We can also always keep in mind that last question Meena raised: should we even be making this? There is a great deal of potential in AI. It’s essential we explore the potential that is in line with our values and are conscious of where interesting new technology may instead go against the values that we want to act out in our work.
WE Value is fortunate to have University of Windsor grad students who specialise in privacy and ethics in AI dedicated to reviewing the project and mitigating risks. This is also a field I’ve been compiling general-knowledge resources on so that our entire team can be equipped and mobilised to ensure our AI systems are safe and fair.
Humans Centring Humans
It is, at least for now, humans who design the technology that humans use, so we must centre ourselves in our projects. Two of Meena’s proposals to get people involved in this work stand out to me: Asking questions and discussing the AI already in our systems as a starting point.

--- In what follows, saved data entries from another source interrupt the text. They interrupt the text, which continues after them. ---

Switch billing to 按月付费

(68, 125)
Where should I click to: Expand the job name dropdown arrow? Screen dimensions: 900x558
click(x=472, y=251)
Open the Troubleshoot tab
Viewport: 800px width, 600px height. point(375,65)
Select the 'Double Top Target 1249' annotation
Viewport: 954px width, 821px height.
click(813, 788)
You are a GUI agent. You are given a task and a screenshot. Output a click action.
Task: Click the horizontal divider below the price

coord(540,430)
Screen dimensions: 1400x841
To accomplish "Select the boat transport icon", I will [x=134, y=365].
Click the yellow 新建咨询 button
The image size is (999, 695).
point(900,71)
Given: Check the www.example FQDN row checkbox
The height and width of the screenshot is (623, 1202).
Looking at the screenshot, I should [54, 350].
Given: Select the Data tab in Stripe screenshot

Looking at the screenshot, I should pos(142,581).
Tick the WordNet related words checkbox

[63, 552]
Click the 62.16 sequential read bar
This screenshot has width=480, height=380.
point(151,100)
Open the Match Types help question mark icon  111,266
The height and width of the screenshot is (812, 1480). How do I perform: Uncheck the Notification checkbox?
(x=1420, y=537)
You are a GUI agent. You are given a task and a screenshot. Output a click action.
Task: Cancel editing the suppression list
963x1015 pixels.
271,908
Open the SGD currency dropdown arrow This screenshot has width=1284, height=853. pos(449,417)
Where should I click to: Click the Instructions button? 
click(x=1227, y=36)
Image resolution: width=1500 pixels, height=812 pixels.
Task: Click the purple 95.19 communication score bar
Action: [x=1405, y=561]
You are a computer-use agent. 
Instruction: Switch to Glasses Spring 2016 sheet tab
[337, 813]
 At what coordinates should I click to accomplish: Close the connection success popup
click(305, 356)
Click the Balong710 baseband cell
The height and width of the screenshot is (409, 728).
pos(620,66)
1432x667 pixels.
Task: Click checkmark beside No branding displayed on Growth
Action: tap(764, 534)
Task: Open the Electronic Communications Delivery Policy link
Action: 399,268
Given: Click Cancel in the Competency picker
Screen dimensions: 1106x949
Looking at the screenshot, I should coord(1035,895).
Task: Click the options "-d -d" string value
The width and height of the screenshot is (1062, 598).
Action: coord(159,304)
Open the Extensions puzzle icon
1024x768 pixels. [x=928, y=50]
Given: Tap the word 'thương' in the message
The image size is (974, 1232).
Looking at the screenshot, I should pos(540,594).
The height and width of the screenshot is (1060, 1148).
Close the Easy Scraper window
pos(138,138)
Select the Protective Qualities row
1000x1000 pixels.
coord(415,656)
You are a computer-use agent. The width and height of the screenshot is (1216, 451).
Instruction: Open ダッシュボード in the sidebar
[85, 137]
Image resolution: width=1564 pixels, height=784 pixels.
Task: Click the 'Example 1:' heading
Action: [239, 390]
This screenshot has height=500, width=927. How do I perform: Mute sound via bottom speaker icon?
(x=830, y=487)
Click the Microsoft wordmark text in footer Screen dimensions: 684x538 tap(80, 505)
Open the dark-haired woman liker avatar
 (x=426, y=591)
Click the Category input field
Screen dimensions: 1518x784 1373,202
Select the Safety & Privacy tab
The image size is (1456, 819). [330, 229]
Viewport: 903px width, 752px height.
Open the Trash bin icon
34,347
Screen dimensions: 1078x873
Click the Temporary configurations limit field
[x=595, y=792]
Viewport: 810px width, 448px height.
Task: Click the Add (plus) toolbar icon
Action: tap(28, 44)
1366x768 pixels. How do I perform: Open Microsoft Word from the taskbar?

Often, non-profit organisations develop our AIs in partnership with others. When we on the business side ask questions and actively seek transparency and accountability from developers, we set a standard of transparency and accountability as essential features for any technological solutions in our sector. A basic foundational knowledge empowers us to ask the questions that matter: what datasets are used, and do they have biases? What types of fairness are we using, and what types of fairness will we not be able to achieve as a result? What impacts will our technology have? Who will be accountable for harms it may cause?
But there are barriers to getting people ready to discuss AI at all, from preconceptions to intimidation and hopelessness, and that’s why I love the idea of talking about the AI we already have in our systems as a starting point for conversations. Even as I type this, autosuggest is eagerly feeding me the next word to speed up my writing process (to unpack that: Coldwell, 2021), an AI I only recently realised was there. Meena’s suggestion to identify the AI all around us is a great first step for encouraging awareness and decision making about the AI systems we have and may implement. It opens the door to discussion throughout our organisations on fairness, explainability, robustness, transparency, and privacy, so that when our AI does what we ask, we won’t regret that (see Wolchover, 2020).
These are some initial explorations into some questions raised in the podcast. Other questions, too, come to mind as we dive into this issue: How do we ensure that not just our frontline staff, but our partners and clients, can ask questions and make decisions about how AI is part of their lives? What do we need to communicate as groundwork? What kind of feelings, knowledge, concerns, and values do we need to elicit? How to ensure our AI projects result in something that isn’t forced upon people but is happily and safely embraced?
These are questions I look forward to exploring with my team and this community of tech-savvy practitioners. Thank you for all the informed, thoughtful ideas about a subject that will only be growing more relevant over time.